For most of the victims, it is very difficult to recognize when a pattern of abuse has developed in their relationship. Instead, they often see abusive behaviors as isolated, unrelated incidents. Yet, abuse often happens in cycles, with abusive episodes interspersed with periods of calm, loving support, and affirmation — nurturing and caring that initially drew the two partners together. However, the element of abusive pattern that develops can often become predictable and a source of tension, even during periods of calm.

''Since the abuse takes place behind closed doors, it is often denied by the victims themselves.''

A True Story of: Susan. It was a abusive relationship?

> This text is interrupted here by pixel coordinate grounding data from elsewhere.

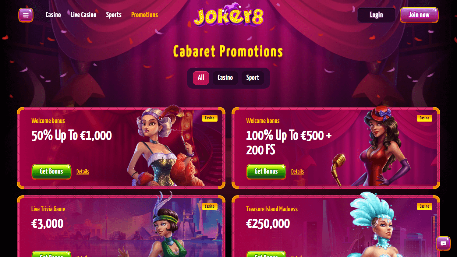Go to Live Casino in top navigation

click(x=83, y=15)
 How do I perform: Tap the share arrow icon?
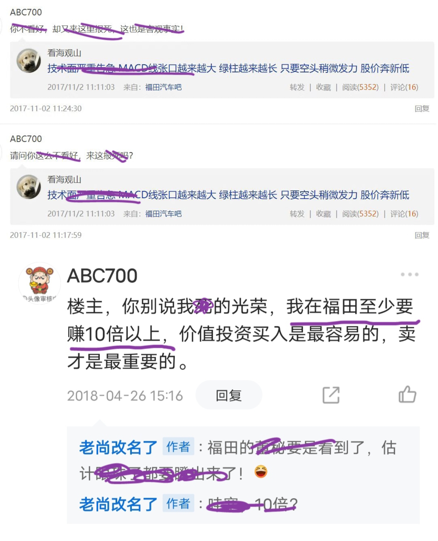point(331,395)
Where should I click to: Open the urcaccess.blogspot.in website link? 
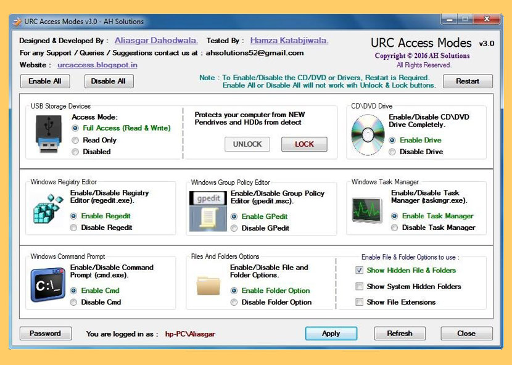tap(97, 65)

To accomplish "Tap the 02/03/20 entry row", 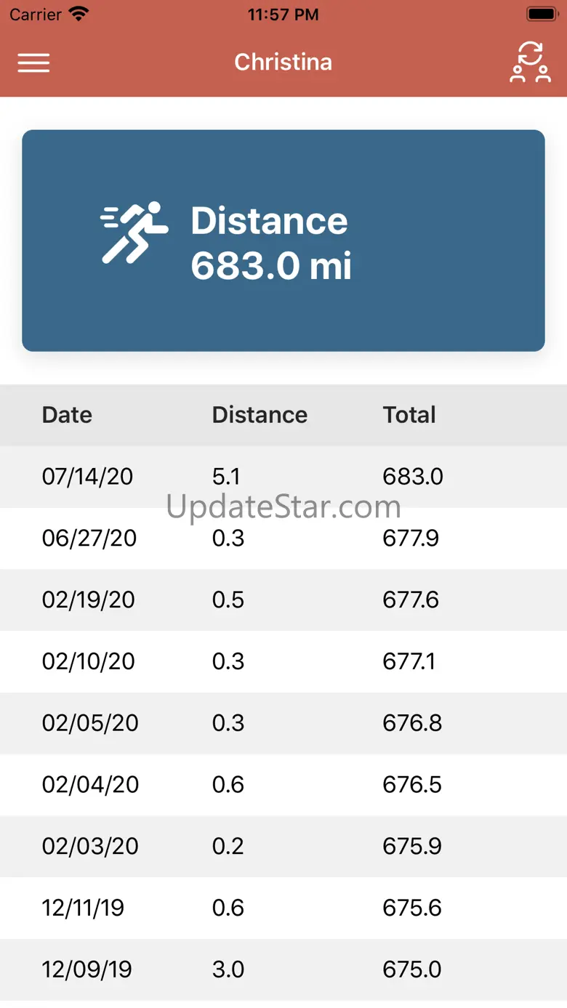I will (x=284, y=847).
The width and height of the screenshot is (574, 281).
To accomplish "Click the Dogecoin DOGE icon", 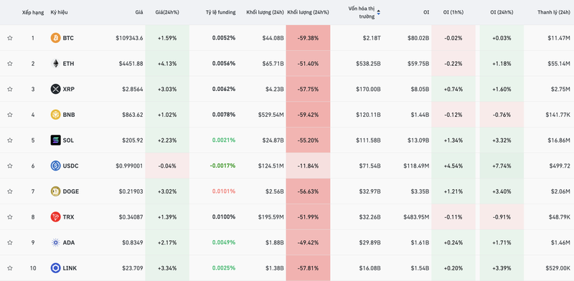I will (x=56, y=191).
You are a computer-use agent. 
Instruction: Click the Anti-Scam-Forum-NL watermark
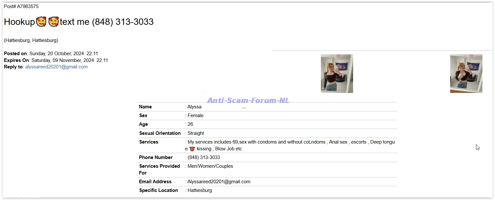coord(248,100)
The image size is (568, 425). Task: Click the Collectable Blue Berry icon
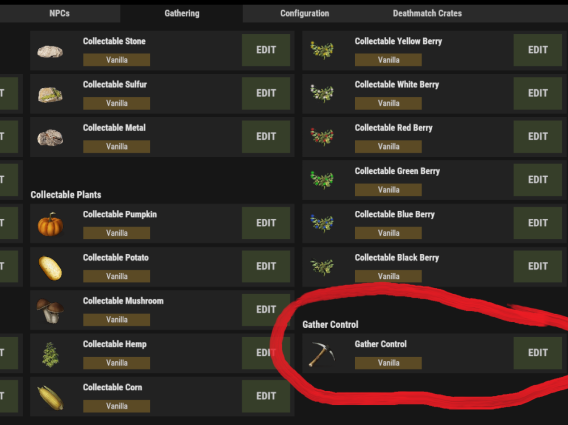coord(322,224)
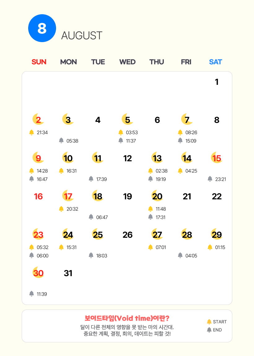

Susan was just 18 when she first met and fell in love with Ulner, a 26-year-old man she saw on stage.

Ulner was a bass guitarist in a popular local band, while Susan had just finished her first year of college.

They started dating immediately. Eventually, they got married and started a family, with Susan working at a health-insurance company.

At first, Ulner was just controlling, not so different from her own father. But, the more she complied, the more he demanded.

"The controlling (Controlling behaviours) was absolutely there from the beginning. … Without me recognizing it," Susan said.

The physical abuse started more than 10 years into the marriage, when, according to Susan, she forgot an item at a nearby grocery store.

"He hurt me," Susan said. "He hurt me badly. I just couldn't believe it. It's like you're almost outside your body watching and saying, 'This can't be happening.'"

Susan said that Ulner cut her off from her father and her family for many years, leaving her isolated with no one to talk to, and completely under his control.

Susan Goes Back to Work

In 2002, the family started struggling financially, and Susan returned to work at a new job.

The only escape she had from her controlling and abusive home life was her new friend and boss, Lynne Jasper. read more

Story Source: http://abcnews.go.com/2020

Domestic abuse happens in all social groups. Whilst it might be aggravated by stress, unemployment, poverty, alcohol or mental illness – it is not caused by it. And no woman ever deserves it.

Thousands of women they a too afraid or too ashamed to tell anyone what is going on at home. They go about their daily lives as though nothing untoward is happening, and the abuse continues

I asking you to have patience and compassion for victims of domestic violence. It is important to realize women stay with abusers for many reasons. Judging and placing blame on victims only drives them farther into silence. Please remember, leaving an abuser is not a decision, it’s a process. Stick it out, be supportive of your friend, family member or coworker. You may be their Only Hope.

Remember together we have the power to make a difference...

So spread the word, break the silence. Don't wait for tomorrow, May someone need you right now 'Spread it now......

3 comments:

Lucy Dee said...

Hey, Petercrys! This is a very noble site you have going on here. I'm sure you're spreading awareness and helping out a great many women.

I try to help people out in a different means. I'm a standup comedienne blogging her way to stardom. I would love it if you stopped by and left an insightful comment---relevant comments from new blogger buddies are always appreciated.

Thanks again! And keep doing what you're doing! Because clearly you're great at it.

Quest for Comedic Stardom
http://standup101.blogspot.com

Anonymous said...

I hope we'll all learn "true love"

Anonymous said...

This woman sounds like a very brilliant career woman with a good education and a college degree. Even her husband was the same as well. Just because she failed to listen to her husband, doesn't mean he should hit her to get her to do so. He should forgive her instead. She's not a child here. She's an adult.

Anyway, the worst cause of DV is when a woman is having an affair with one or multiple men, admiring other men, especially in pornography, flirting with, talking with, or sexting other men, or molesting the children, etc. A lot of women have been beaten and/or killed for this and it's all about restricting a woman's sexual desires and her sexuality.